# Data listing:
__________

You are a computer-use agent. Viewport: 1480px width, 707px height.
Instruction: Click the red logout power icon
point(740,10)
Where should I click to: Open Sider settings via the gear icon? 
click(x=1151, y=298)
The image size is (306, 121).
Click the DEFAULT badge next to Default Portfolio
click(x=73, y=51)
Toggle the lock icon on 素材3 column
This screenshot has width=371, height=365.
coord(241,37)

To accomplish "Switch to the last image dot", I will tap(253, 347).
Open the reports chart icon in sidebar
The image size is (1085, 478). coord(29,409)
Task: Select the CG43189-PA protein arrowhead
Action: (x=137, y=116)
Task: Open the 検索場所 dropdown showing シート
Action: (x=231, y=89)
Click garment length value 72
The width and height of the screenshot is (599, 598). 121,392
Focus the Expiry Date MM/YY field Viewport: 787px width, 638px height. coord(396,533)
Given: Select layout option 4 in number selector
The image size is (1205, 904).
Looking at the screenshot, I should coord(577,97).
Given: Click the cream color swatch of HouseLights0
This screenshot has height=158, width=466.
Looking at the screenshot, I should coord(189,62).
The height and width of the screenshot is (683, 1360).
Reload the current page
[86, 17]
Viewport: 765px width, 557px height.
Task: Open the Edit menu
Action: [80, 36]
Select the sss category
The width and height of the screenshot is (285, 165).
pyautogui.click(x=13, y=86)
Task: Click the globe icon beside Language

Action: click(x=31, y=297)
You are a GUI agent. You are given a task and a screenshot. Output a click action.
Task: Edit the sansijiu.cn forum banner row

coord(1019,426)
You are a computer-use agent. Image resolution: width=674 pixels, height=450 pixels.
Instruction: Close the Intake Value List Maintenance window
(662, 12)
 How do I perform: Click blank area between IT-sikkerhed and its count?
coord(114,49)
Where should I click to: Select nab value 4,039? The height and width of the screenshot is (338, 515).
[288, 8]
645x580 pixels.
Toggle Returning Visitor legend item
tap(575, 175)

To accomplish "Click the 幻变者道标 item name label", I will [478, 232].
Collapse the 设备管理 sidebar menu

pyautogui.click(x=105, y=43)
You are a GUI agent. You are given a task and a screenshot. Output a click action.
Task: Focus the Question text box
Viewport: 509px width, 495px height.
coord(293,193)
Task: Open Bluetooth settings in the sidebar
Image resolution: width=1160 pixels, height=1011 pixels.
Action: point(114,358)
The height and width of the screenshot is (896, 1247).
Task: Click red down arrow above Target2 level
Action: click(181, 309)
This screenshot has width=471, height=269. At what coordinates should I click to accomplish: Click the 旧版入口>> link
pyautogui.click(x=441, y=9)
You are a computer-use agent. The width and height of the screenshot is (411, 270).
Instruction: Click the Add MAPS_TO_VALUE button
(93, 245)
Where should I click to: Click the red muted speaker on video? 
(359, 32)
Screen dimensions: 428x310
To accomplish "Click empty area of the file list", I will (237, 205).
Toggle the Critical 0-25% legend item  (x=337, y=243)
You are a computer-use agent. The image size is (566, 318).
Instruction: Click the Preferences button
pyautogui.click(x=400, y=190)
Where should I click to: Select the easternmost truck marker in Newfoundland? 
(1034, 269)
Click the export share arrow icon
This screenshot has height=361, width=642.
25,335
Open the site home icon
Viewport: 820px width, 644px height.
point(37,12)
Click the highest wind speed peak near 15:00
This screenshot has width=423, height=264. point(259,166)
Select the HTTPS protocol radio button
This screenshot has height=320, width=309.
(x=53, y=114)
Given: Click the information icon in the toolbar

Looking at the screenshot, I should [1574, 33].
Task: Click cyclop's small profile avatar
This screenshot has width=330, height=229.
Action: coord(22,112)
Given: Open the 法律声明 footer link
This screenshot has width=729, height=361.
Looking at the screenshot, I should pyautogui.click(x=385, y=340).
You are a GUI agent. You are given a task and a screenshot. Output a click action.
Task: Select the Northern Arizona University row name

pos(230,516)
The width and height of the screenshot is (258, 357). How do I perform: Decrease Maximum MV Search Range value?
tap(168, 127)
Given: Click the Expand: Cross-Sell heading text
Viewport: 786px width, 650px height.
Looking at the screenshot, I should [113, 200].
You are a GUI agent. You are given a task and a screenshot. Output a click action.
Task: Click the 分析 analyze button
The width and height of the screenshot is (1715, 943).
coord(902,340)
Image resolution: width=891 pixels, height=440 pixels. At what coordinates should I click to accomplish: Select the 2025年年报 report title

__________

# Your instructions:
Reproduce, exactly and with both ends included, every line from the one that contains "The width and height of the screenshot is (1715, 943)." to the end of the listing above.

# Result:
The width and height of the screenshot is (1715, 943).
coord(902,340)
Image resolution: width=891 pixels, height=440 pixels. At what coordinates should I click to accomplish: Select the 2025年年报 report title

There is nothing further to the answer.